Francisco Peralta’s enthusiasm for product design and technology is outpaced only by his love of outreach and collaboration. Co-founder of EnableTech, a student-run group that designs solutions to minimize the difficulties of disability, he’s excited about the new Makerspace in Moffitt Library for all those reasons.
The location, Peralta (‘18) says, couldn’t be better. “When a friend and I were first setting up the 3D printers, lots of people approached us to find out what we were doing.” Since the Makerspace is in an open space and not walled off, “it’s going to be a great ecosystem where everyone can communicate and collaborate.”
The 3D printers in Moffitt’s Makerspace enable users to create three dimensional objects by laying down successive layers of material. The advent of this technology has spurred on the Maker movement, a diverse subculture that is reconnecting people to the possibilities of hands-on creation and construction.

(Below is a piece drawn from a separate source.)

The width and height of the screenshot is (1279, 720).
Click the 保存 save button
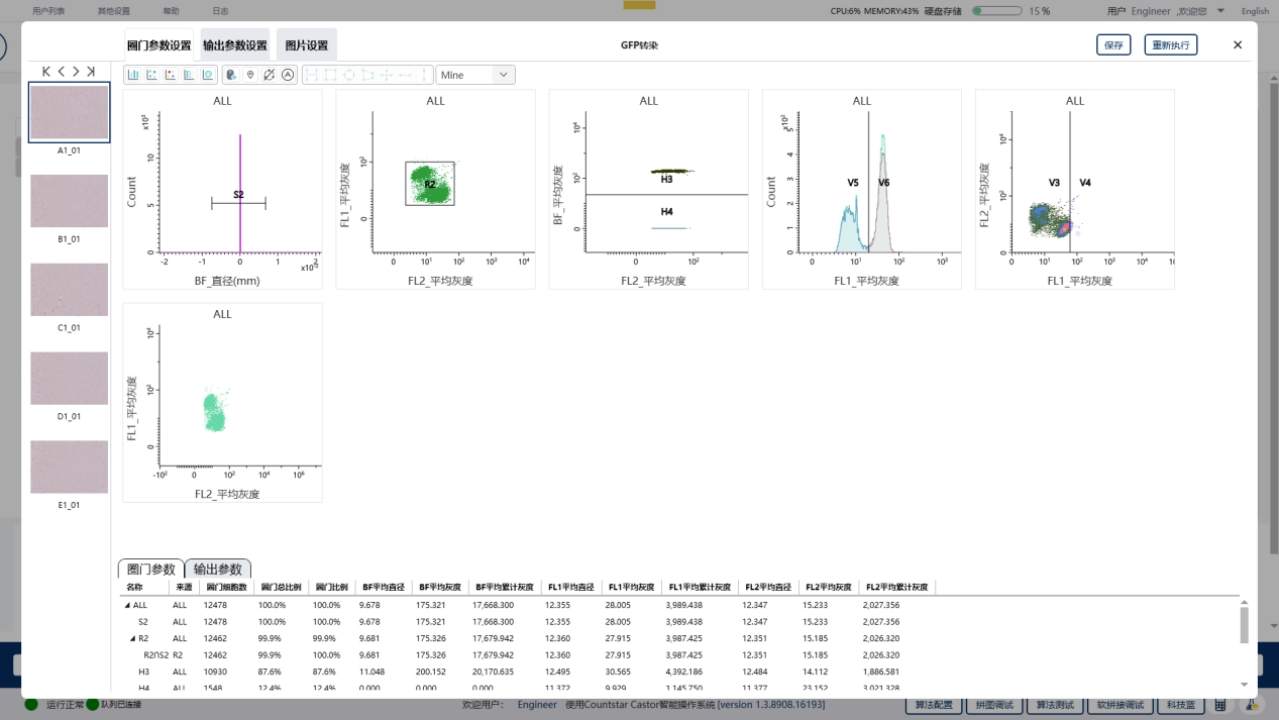click(1113, 45)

EnableTech was cofounded by Peralta with mechanical engineering students Drew MacPherson (’17) and Kevin Haninger (B.S.’12, M.S.’15). Peralta says, “It’s cool because EnableTech offers a platform where people with disabilities can get help. Could be someone like me with my prosthetic leg, or someone with Parkinson’s or in a wheelchair, who needs help with tasks like opening windows.” Current or potential projects include:
- a glove that provides greater grip strength for people with spinal cord injuries
- an app that will make it easier for people with physical disabilities to get emergency assistance, and
- a low-cost robotic arm to assist people in wheelchairs.
Along with product design, prototyping and manufacturing, the organizational side of EnableTech is a focus for Peralta. As in industry, team projects follow timelines and multiple design reviews, including a final project review and self-evaluation. “I’m a perfectionist,” he acknowledges, “and I enjoy constantly thinking how to make things better and better.”
UC Berkeley’s long history with disability rights and the nationally recognized
Disabled Students’ Program were part of Peralta’s attraction to the school. “I couldn’t think of a better place to be,” says Peralta, who was born without a femur.
Raised in Chile and in southern California, Peralta studied robotics in high school and arrived at Berkeley as a mechanical engineering major. But when he took a cognitive science class suggested by a fraternity brother he “fell in love,” as he puts it, and changed his major.
“Understanding the brain will enable me to design better — and it also helps me to get through rough moments, like dealing with stress and setbacks.” This semester he is especially enjoying a philosophy course on the theory of meaning, which helps him “think more expansively about the world and about people.”
Despite the demands of his coursework and EnableTech, Peralta finds time for an active social life and for exercise. In October he participated in his second triathlon through the Challenged Athletes Foundation, completing the swimming relay. “I’ve learned enough about dopamine in my cognitive science classes to really appreciate the value of exercise!,” he says.
Support from the UC Berkeley Student Technology Fund made the purchase of Moffitt’s 3D printers possible. The venture represents a partnership between the University Library, Educational Technology Services, and Student Affairs Information Technology.